Abstract:Deep learning has played a significant role in the success of facial expression recognition (FER), thanks to large models and vast amounts of labelled data. However, obtaining labelled data requires a tremendous amount of human effort, time, and financial resources. Even though some prior works have focused on reducing the need for large amounts of labelled data using different unsupervised methods, another promising approach called active learning is barely explored in the context of FER. This approach involves selecting and labelling the most representative samples from an unlabelled set to make the best use of a limited 'labelling budget'. In this paper, we implement and study 8 recent active learning methods on three public FER datasets, FER13, RAF-DB, and KDEF. Our findings show that existing active learning methods do not perform well in the context of FER, likely suffering from a phenomenon called 'Cold Start', which occurs when the initial set of labelled samples is not well representative of the entire dataset.
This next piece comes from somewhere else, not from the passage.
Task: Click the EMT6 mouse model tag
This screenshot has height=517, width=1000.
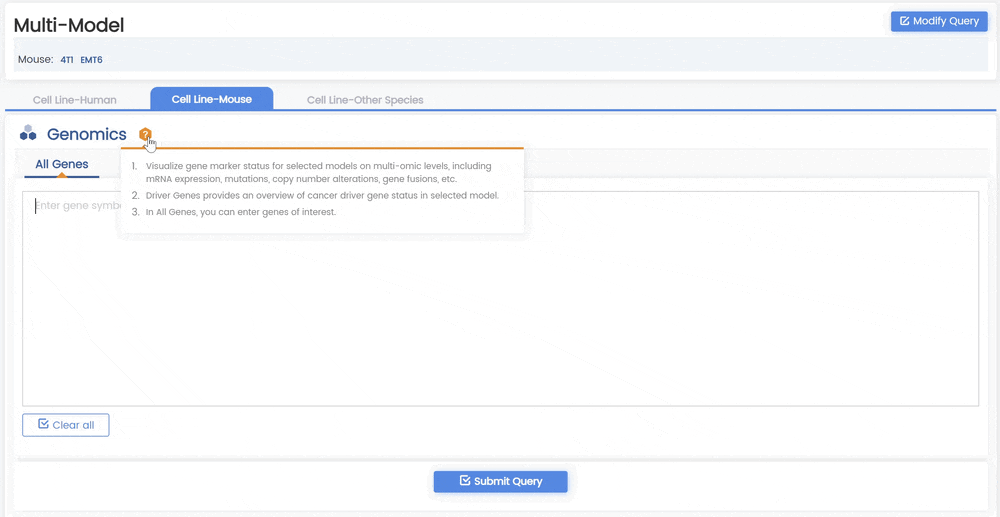Action: click(91, 60)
To address this issue, we propose contrastive self-supervised pre-training, which first learns the underlying representations based on the entire unlabelled dataset. We then follow this with the active learning methods and observe that our 2-step approach shows up to 9.2% improvement over random sampling and up to 6.7% improvement over the best existing active learning baseline without the pre-training. We will make the code for this study public upon publication at: github.com/ShuvenduRoy/ActiveFER.